Repeat the stretch of entries below from the line with "Where should I click to: Expand" through the line with "Open the facebookincubator". Include both ends and add nothing.

Segment Start: Given records

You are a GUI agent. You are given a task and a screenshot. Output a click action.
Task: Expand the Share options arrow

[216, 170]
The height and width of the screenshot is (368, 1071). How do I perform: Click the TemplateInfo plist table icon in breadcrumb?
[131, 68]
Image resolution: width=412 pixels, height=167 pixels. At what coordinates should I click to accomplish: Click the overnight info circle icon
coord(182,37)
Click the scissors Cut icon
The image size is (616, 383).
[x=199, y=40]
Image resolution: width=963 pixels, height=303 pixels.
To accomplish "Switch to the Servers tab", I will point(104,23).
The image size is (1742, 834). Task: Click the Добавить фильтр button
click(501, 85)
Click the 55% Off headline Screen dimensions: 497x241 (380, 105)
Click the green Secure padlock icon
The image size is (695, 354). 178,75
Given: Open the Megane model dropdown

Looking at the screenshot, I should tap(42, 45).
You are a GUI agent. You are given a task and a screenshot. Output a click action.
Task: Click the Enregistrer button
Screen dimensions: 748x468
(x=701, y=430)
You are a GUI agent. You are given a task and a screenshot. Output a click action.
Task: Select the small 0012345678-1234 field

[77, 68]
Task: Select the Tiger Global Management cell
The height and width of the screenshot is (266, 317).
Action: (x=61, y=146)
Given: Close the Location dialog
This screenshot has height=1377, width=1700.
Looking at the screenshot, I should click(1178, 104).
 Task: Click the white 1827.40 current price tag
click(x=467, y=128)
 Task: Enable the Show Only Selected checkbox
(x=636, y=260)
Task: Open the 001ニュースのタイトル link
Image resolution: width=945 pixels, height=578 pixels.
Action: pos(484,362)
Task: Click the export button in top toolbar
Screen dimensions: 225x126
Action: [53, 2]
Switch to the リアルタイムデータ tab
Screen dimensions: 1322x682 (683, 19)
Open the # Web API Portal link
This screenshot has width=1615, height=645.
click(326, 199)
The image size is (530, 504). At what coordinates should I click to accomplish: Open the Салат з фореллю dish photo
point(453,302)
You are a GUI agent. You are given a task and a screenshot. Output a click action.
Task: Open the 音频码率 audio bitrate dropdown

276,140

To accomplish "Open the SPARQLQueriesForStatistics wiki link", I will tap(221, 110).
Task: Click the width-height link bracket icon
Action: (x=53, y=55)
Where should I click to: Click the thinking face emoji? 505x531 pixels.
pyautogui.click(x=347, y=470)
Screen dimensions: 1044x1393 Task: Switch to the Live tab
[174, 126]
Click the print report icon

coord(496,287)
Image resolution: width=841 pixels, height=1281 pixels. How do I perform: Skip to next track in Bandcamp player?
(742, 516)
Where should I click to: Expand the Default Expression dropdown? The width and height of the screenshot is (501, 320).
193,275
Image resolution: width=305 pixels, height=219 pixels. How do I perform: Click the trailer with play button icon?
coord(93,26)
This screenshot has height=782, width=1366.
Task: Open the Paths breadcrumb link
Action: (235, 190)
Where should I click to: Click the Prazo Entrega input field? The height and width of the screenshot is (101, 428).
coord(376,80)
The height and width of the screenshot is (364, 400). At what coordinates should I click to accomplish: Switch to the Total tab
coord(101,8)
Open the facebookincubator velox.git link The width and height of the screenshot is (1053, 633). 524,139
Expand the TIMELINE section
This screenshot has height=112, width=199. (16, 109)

Segment End: Given records

| Solution to this problem |
Where should I click to: Expand the Default Expression dropdown? The width and height of the screenshot is (501, 320).
193,275
Image resolution: width=305 pixels, height=219 pixels. How do I perform: Click the trailer with play button icon?
coord(93,26)
This screenshot has height=782, width=1366.
Task: Open the Paths breadcrumb link
Action: (235, 190)
Where should I click to: Click the Prazo Entrega input field? The height and width of the screenshot is (101, 428).
coord(376,80)
The height and width of the screenshot is (364, 400). At what coordinates should I click to accomplish: Switch to the Total tab
coord(101,8)
Open the facebookincubator velox.git link The width and height of the screenshot is (1053, 633). 524,139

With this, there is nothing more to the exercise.